В языческую эпоху образования как такового не было, и даже позднее христианских школ было мало, и они были очень небольшими. Дети учились сельскому хозяйству и другим ремеслам, просто помогая взрослым в домашней работе по мере своих возможностей, и тренировались в воинском деле, сражаясь друг с другом. Ребенка, у которого был талант к какому-нибудь особенному ремеслу, вероятно, посылали учиться в другой дом, если им не владели в его собственной семье; таким же образом могло передаваться знание законов, истории и стихотворства, однако у нас нет никаких упоминаний о том, что ученые люди и знаменитые поэты собирали какие-то формально организованные группы учеников.
Считалось, что молодые люди должны работать не покладая рук. Никого так не презирали, как «жевателя углей» («запечника») – мальчика, который упорно сидел рядом с кухонным очагом, пока остальные были в поле. Юноши должны были быть смелыми, и, если даже при этом спорили со старшими, этим скорее восхищались, чем порицали. Если автор саги говорит о ком-нибудь, что «с этим мальчиком трудно было справиться; он был своеволен и драчлив», то это отнюдь не порицание.
Снорри рассказывает интересную историю о том, как святой Олав, который уже был знаменитым воином и королем Норвегии, проверял трех своих маленьких единоутробных братьев: он сажал их на колено и корчил страшные рожи; двое старших были напуганы, но трехлетний Харальд бросил в ответ свирепый взгляд и сильно дернул Олава за усы, на что Олав одобрительно заметил: «Ты, брат, видно, никому не будешь давать спуску!» На следующий день король и его мать Аста увидели, что все трое мальчиков играют у пруда; Хальвдан и Гутхорм строили маленькие фермы, но Харальд пускал по воде щепочки, которые называл «боевыми кораблями»:
«Конунг подозвал Хальвдана и Гутхорма и спросил Гутхорма:
– Что бы тебе больше всего хотелось иметь?
– Поля, – ответил тот.
Конунг спросил:
– А большие ли поля?

◆ **Фрагменты записей**:
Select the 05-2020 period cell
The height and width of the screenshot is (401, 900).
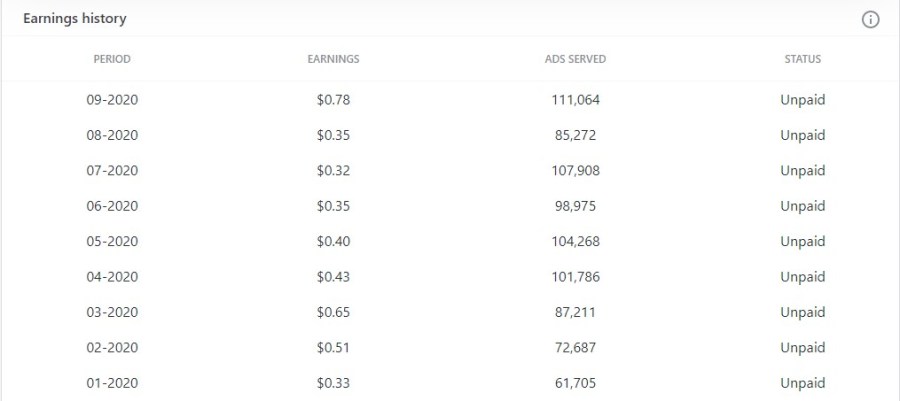point(112,241)
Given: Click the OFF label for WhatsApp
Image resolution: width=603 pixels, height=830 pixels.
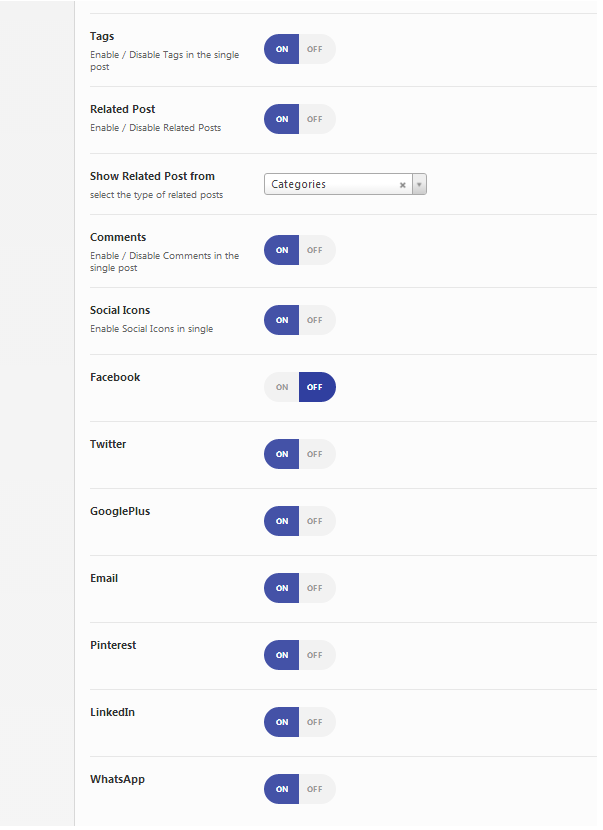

◆ **Ваша задача**: Выпишите из исходного текста дословно фрагмент между «Снорри рассказывает интересную» и «большие ли поля?», включая оба этих места.

◆ **Окончательный ответ**:
Снорри рассказывает интересную историю о том, как святой Олав, который уже был знаменитым воином и королем Норвегии, проверял трех своих маленьких единоутробных братьев: он сажал их на колено и корчил страшные рожи; двое старших были напуганы, но трехлетний Харальд бросил в ответ свирепый взгляд и сильно дернул Олава за усы, на что Олав одобрительно заметил: «Ты, брат, видно, никому не будешь давать спуску!» На следующий день король и его мать Аста увидели, что все трое мальчиков играют у пруда; Хальвдан и Гутхорм строили маленькие фермы, но Харальд пускал по воде щепочки, которые называл «боевыми кораблями»:
«Конунг подозвал Хальвдана и Гутхорма и спросил Гутхорма:
– Что бы тебе больше всего хотелось иметь?
– Поля, – ответил тот.
Конунг спросил:
– А большие ли поля?